Open-Source Internship opportunity by OpenGenus for programmers. Apply now.
Hello everyone, Today we will explain to you about a very important and strong application in image processing and of course in Machine Learning which is "Single Image Super Resolution" So, let's focus as I will describe in this article, the original research paper called Photo-Realistic Single Image Super-Resolution Using a Generative Adversarial Network.
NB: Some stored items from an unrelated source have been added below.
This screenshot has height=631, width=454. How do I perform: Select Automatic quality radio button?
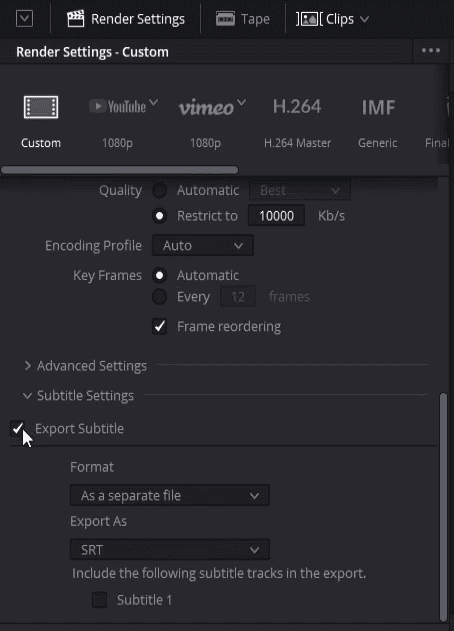[159, 190]
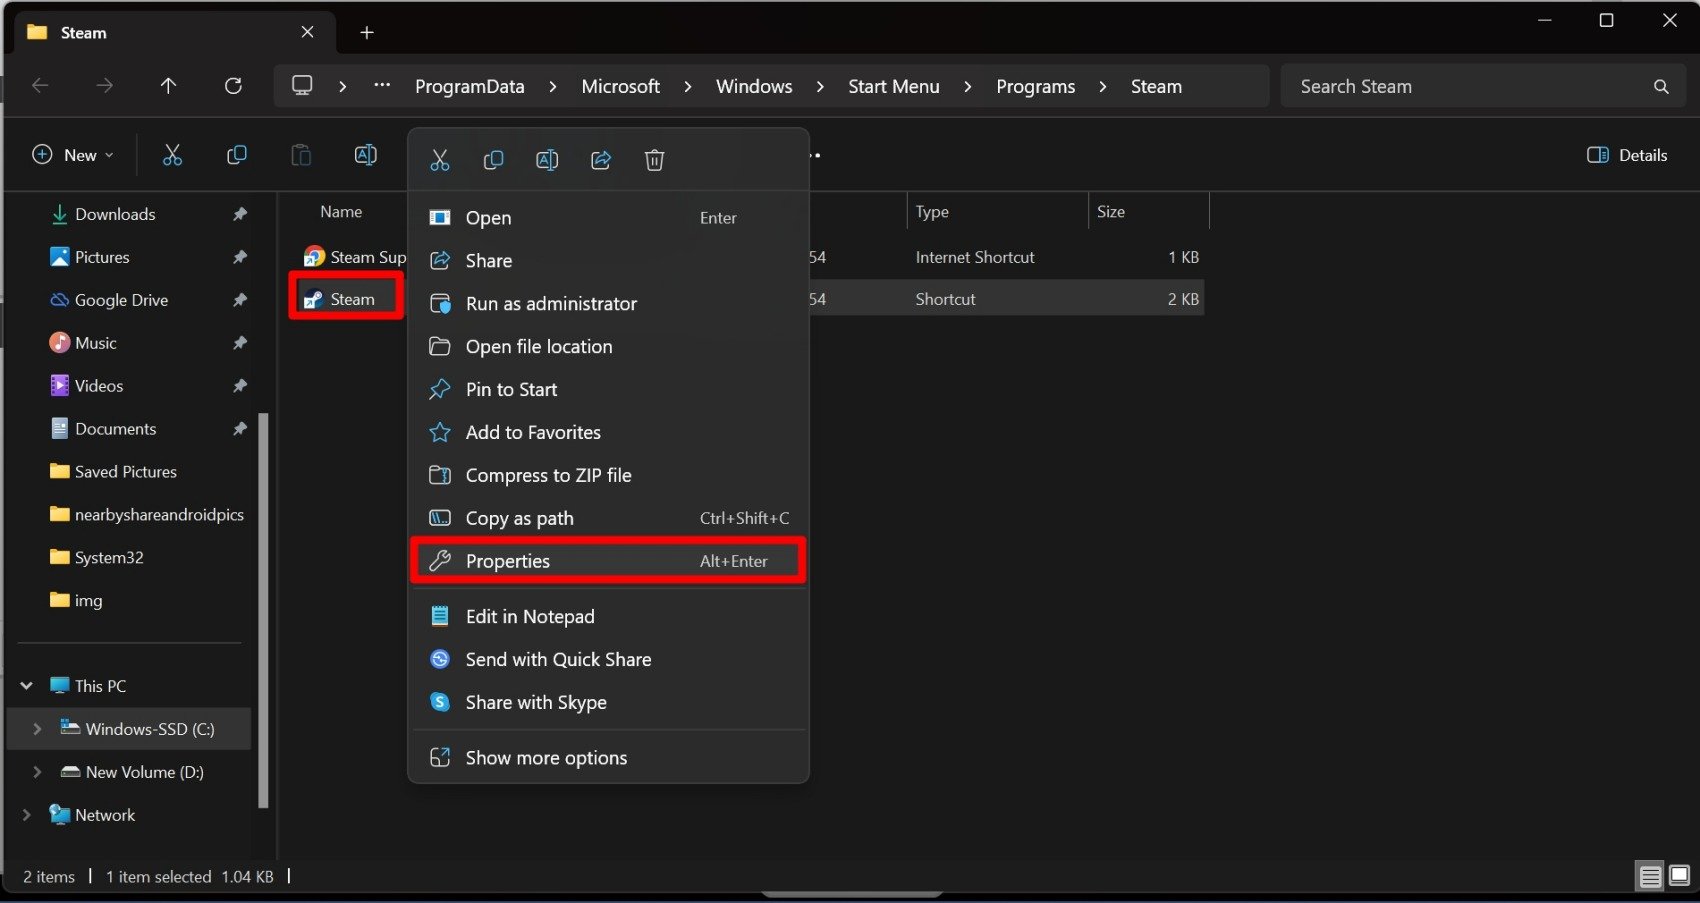The width and height of the screenshot is (1700, 903).
Task: Open the Programs breadcrumb folder
Action: click(x=1035, y=87)
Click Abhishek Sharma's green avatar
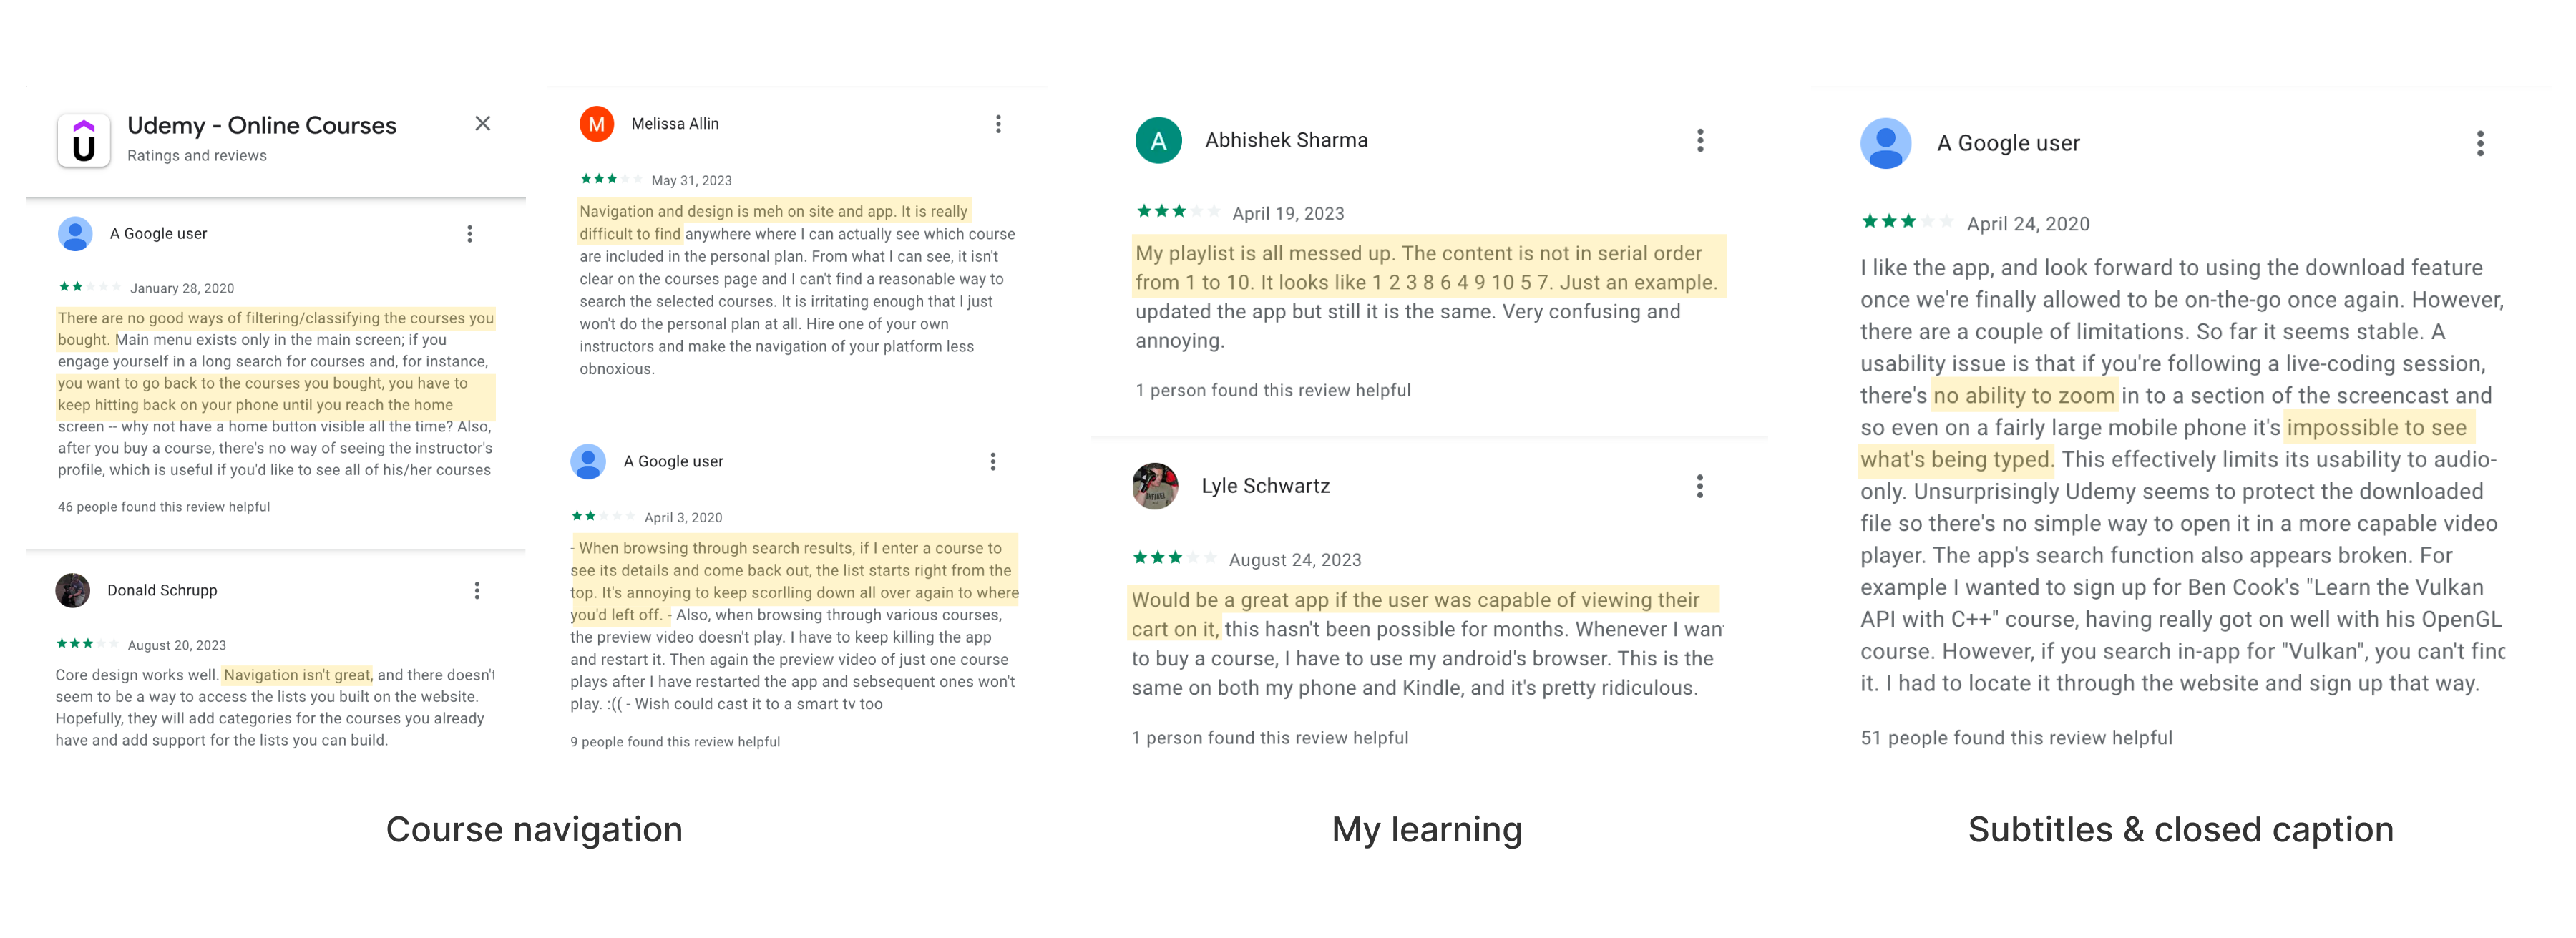The width and height of the screenshot is (2576, 938). [1158, 141]
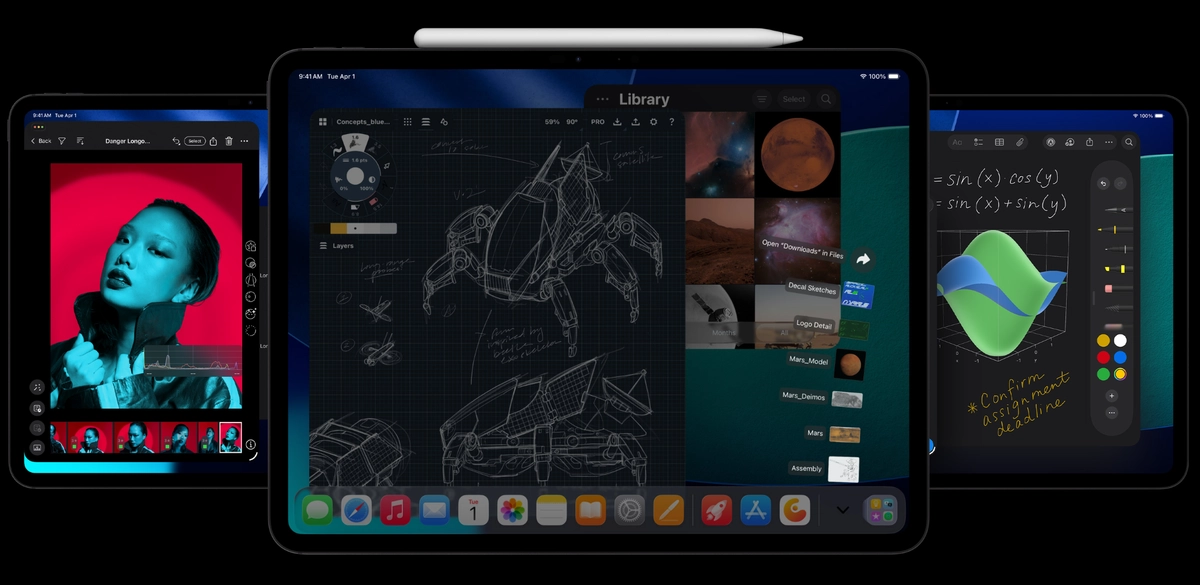Open the Mars_Model thumbnail in the Library

(x=848, y=364)
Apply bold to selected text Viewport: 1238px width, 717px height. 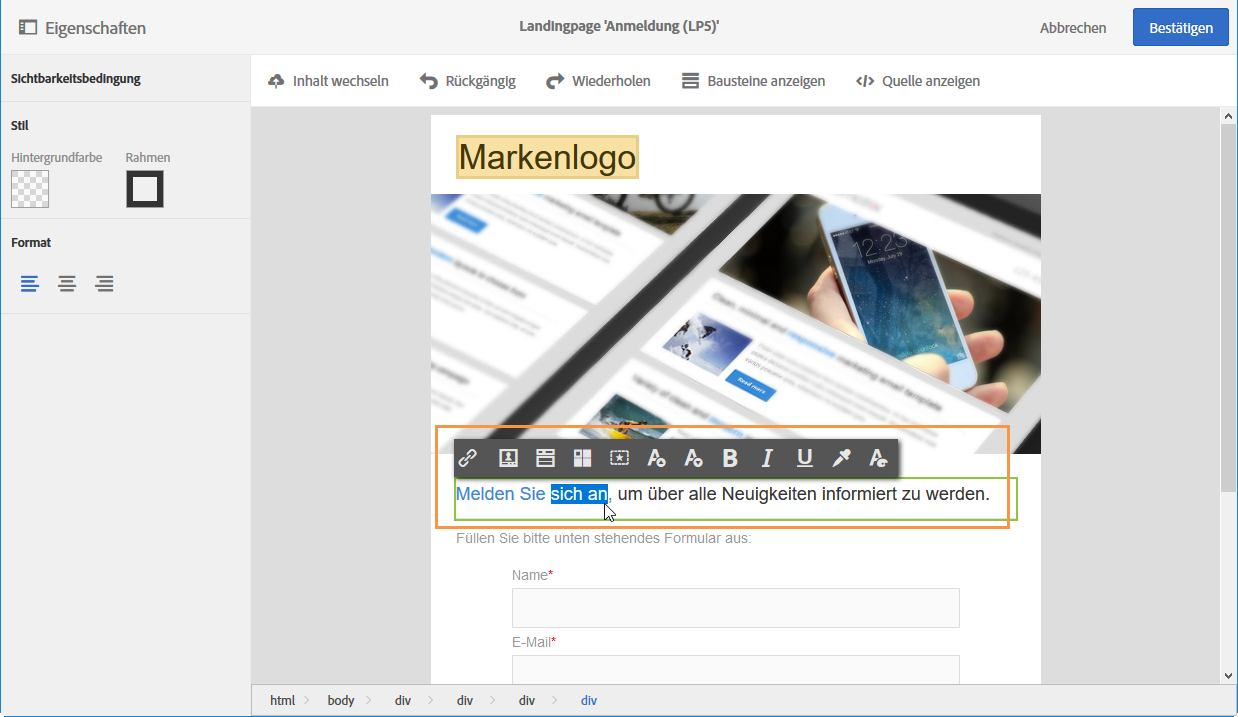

We have listed different model architectures, datasets and research papers for this application (Single Image Super Resolution).
Table Of Contents
1. What is Super Resolution.
2. Loss Functions.
3. Using VGG 19.
4. GAN Composition.
5. Datasets for super resolution.
6. Another model architectures.
7. Summary and Applications
1. What is Super Resolution
First of all we want to recognize the concept of resolution and super resolution.
So, what happen if you have a 32 * 32 pixel image then you try to print it in paper with size of 128 * 128 pixel ? the image will stretch of course. and there are many algorithms that control this stretching like linear interpolation and copying the closest pixels called nearest neighbor upscaling also there is bilinear or bicubic upscaling algorithm but all of these algorithm leading to low-resolution image "with large pixels".
As we can't add information that is not already there, whatever we process the data "the image" according to data processing inequality
So, we will try to convert this low-resolution image to a high-resolution one as closest as possible to the real high-resolution image as it will definitely be not very accurate specially in the fine details Using Deep-Learning or specifically using GAN " Generative Adversarial Networks" that use Generator and Descriminator architecture.
The hole idea is that the generator will try to generate a fake image and the descriminator will assess it comparing to a high resolution one and telling the generator back that image look a fake high-resolution one try to improve it and this training process continues till the generator successes to build a high-resolution image that looks like the real one .
2. Loss Functions
But we have a challenging point, what is our loss function for our model.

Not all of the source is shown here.